Commento breve Da Bob Dylan a Michael Jackson, la storia incredibile di ore irripetibili
Data di uscita: 29/01/2024
Cast: Lionel Richie, Kim Carnes, Tom Bahler, Bob Dickinson, Sheila E., Humberto Gatica, Quincy Jones, Cyndi Lauper, Huey Lewis, Kenny Loggins, Steve Perry, Ruth Pointer, Wendy Rees, Bruce Springsteen, Harriet Sternberg, Dionne Warwick, Steven Ivory, Ken Woo, Michael Jackson, Harry Belafonte, Lindsey Buckingham, Davide Byrne, Ray Charles, Phil Collins, Bob Dylan, Bob Geldof, Daryl Hall, James Ingram, Jackie Jackson, La Toya Jackson, Marlon Jackson, Tito Jackson, Al Jerreau, Waylon Jennings, Billy Joel, Ken Kragen, Madonna, George Michael, Bette Midler, John Oates, Jeffrey Osborne, Anita Pointer, June Pointer, Prince, Kenny Rogers, Diana Ross, Paul Simon, Sting, Tina Turner, Sarah Vaughan, Stevie Wonder
Regista: Bao Nguyễn
Sceneggiatori:
Durata: 96 minuti

È uno stralcio di storia contemporanea, una fotografia della fama nel suo aspetto più umano, a tratti anche troppo.

Tra una Cyndi Lauper dapprima restia nel prendere parte al progetto, convinta dal fidanzato che la canzone fosse brutta, e in seguito costretta a registrare ancora e ancora la sua strofa per i troppi gioielli che sbattevano facendo rumore nel microfono, allo zoo domestico di Michael Jackson, fatto di scimpanzè, serpenti e merli indiani da accudire durante il processo creativo con Richie.
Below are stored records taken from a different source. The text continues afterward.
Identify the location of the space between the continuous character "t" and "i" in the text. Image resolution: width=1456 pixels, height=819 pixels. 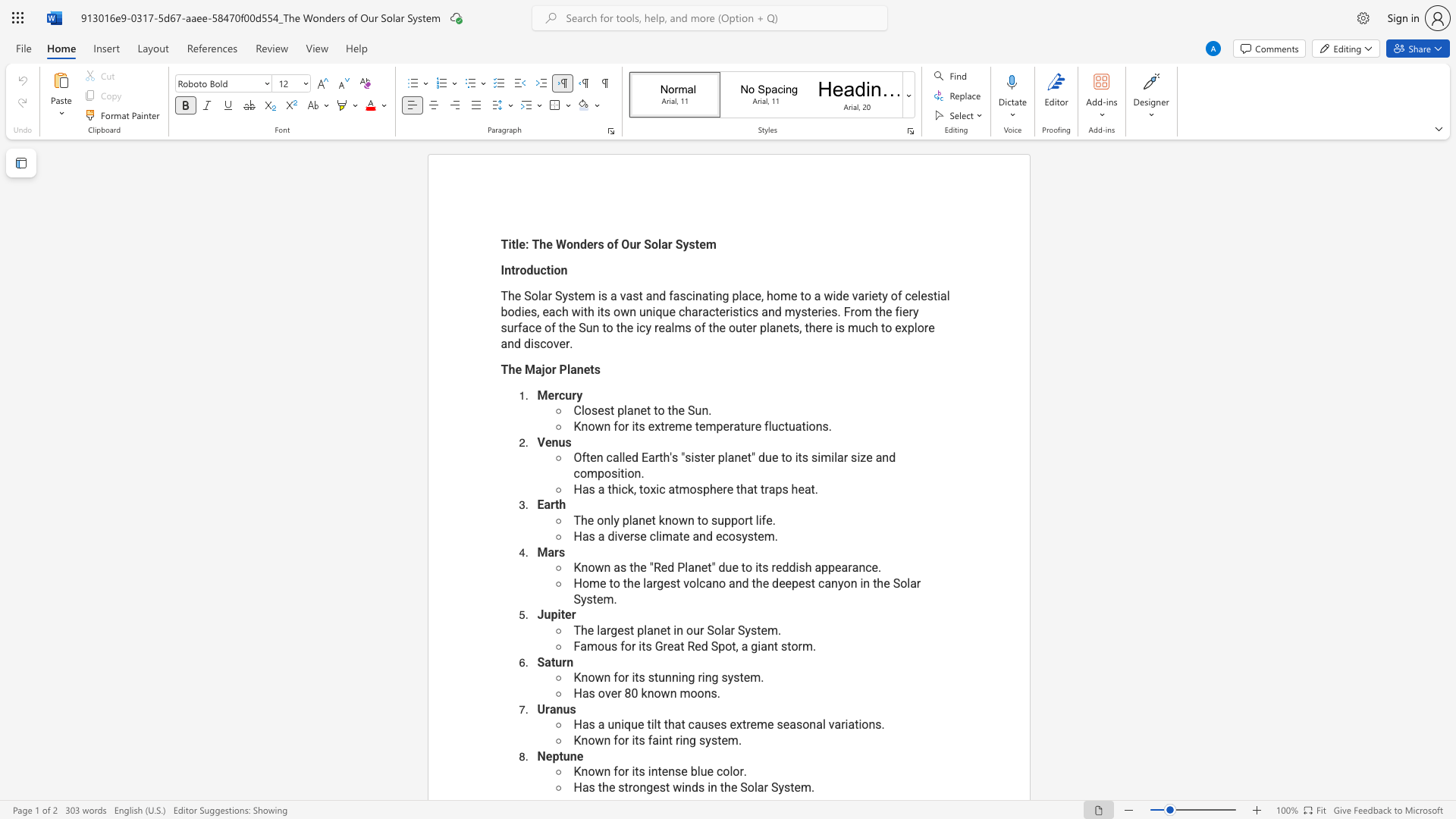
(549, 269).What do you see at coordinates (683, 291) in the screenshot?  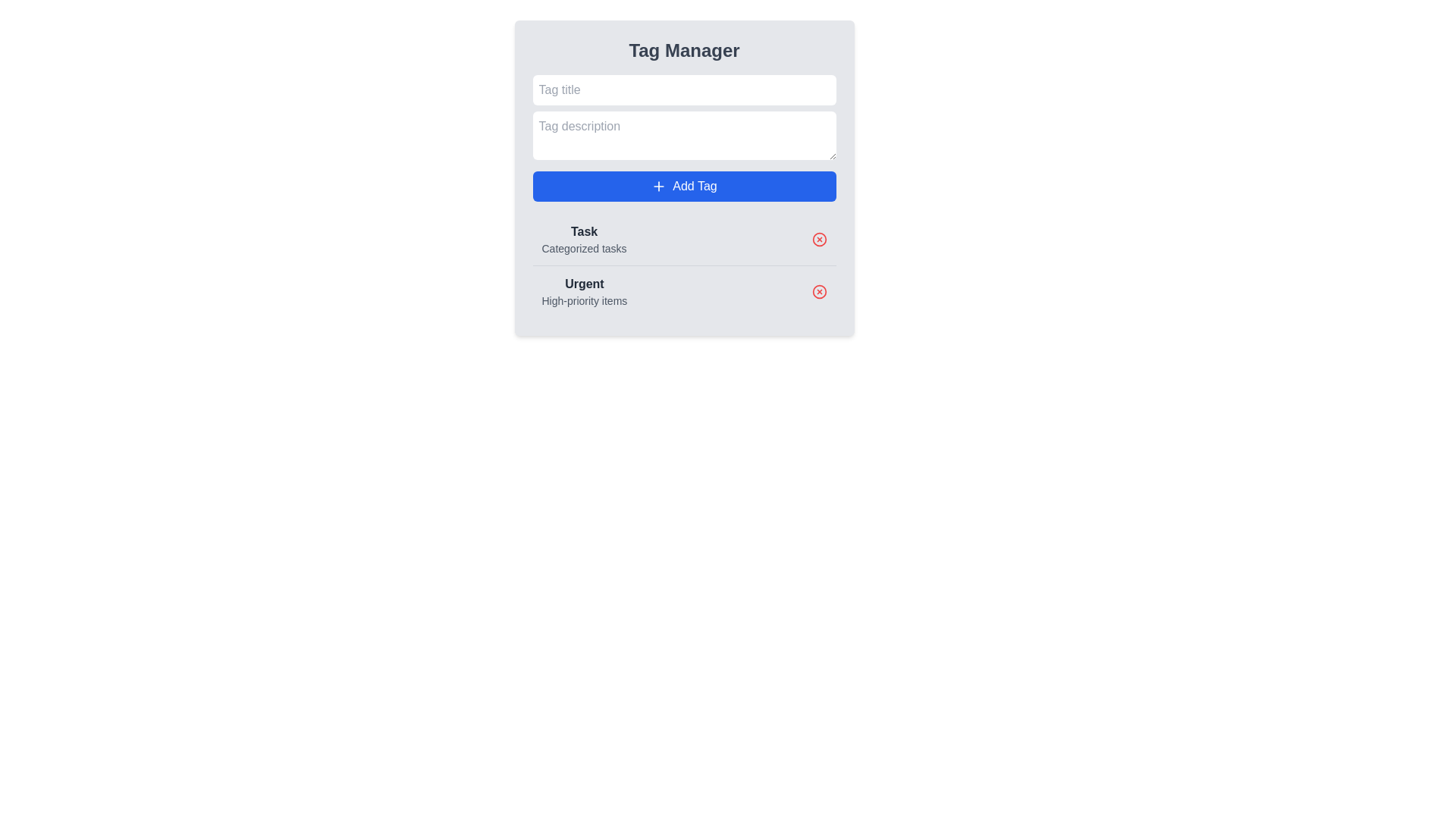 I see `text content of the Task item entry with the bold 'Urgent' label and the gray 'High-priority items' description, located in the categorized task list` at bounding box center [683, 291].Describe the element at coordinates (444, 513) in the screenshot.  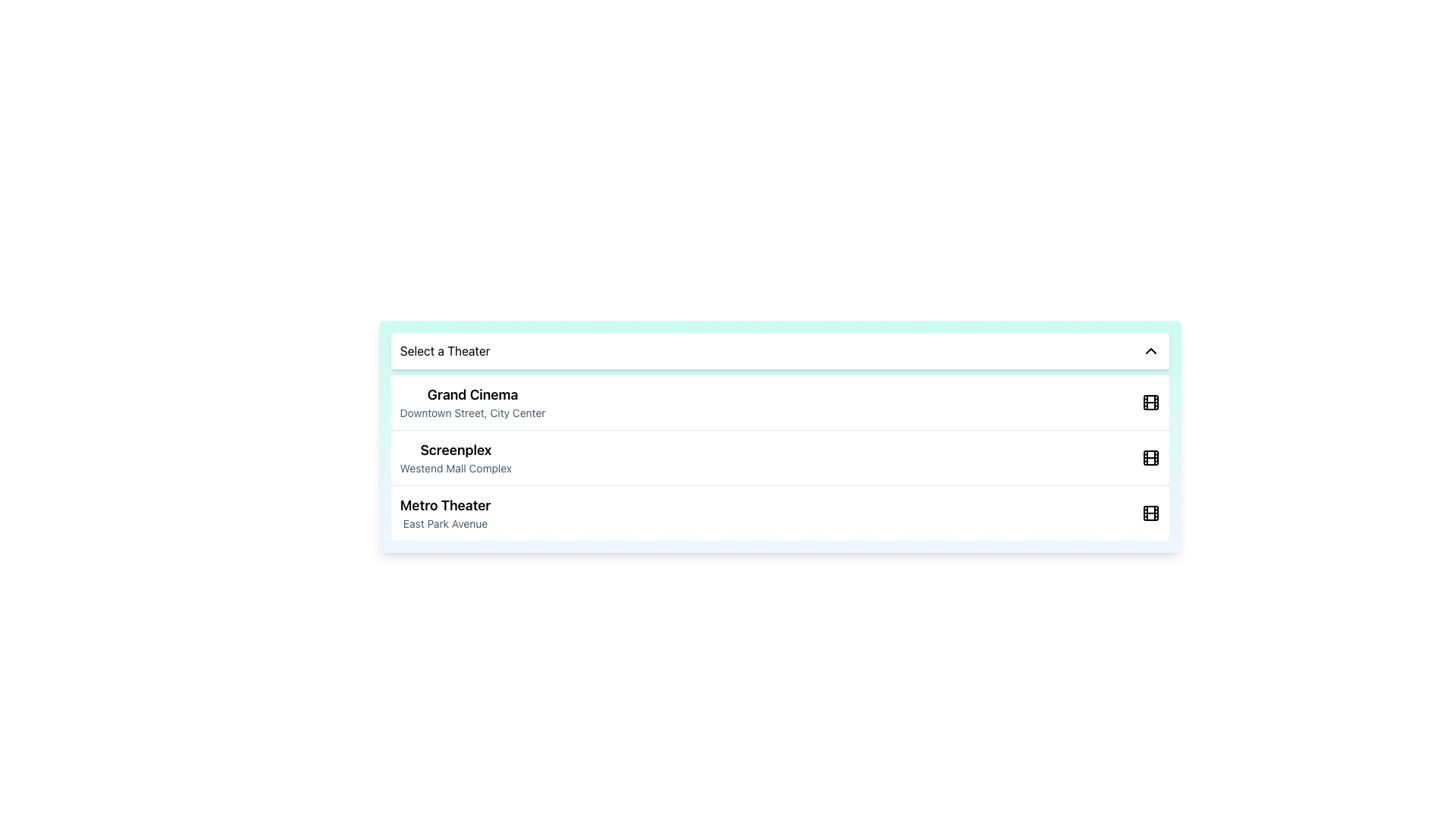
I see `the third list item in the theater selection menu` at that location.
E ancora la superbia di Prince, che lo convinse a rinunciare alla registrazione, Diana Ross commossa dal progetto e restia nel lasciare lo studio o Stevie Wonder che, giocando sulle disabilità di entrambi, propose a Ray Charles di accompagnarlo in bagno.

Un Bob Dylan mai visto

Il più disorientato sembra Bob Dylan, capofila del cantautorato impegnato, immerso a pieno (e suo malgrado?) nel pop per una notte, riluttante rispetto all’entusiasmo dell’intero gruppo cantante. Sono le 5.30 del mattino, e l’artista si prepara a cantare le sue celeberrime battute “there’s a choice we’re making, we’re saving our own lives”. Tentenna, farfuglia, quasi balbetta. Ci riprova, ma non ci riesce. Si affiancano a lui Quincy Jones e Stevie Wonder: il primo gli suggerisce di cambiare tonalità, il secondo ne imita il timbro e lo esorta a rifarla, finalmente con successo. In quel contesto apparentemente omogeneo Dylan sembra un estraneo. Sembra non sapere cosa stia facendo in quel posto pieno di artisti fomentati dalla causa, contenti di prendere parte a un brano che, lo sanno già, sarà storia.

Per una notte ognuno mette in campo il suo estro creativo, seppur per poche parole, per la lunghezza di una strofa. Qualcuno si sente di troppo e qualcun altro si lascia assoggettare all’enormità di tutti quei miti coinvolti, – che anche visti a distanza di trentanove anni destano ancora una certa soggezione – in un gioco fatto di ritmi, battiti di mani e vocalizzi tanto semplici quanto arguti e lungimiranti, che hanno dato vita al singolo benefico più famoso al mondo.

We Are The World uscì il 7 marzo di quello stesso anno, fu tramessa in mondo-ascolto, e ottenne quattro premi ai Grammy del 1986. Un incasso di ottanta milioni di dollari globali per l’ingegno e il lavoro di una notte, di quarantasei voci a sostegno di quel famoso “brighter day” che sarebbe prima o poi arrivato. In cui quella sera, tutti avevano almeno un po’ cominciato a credere.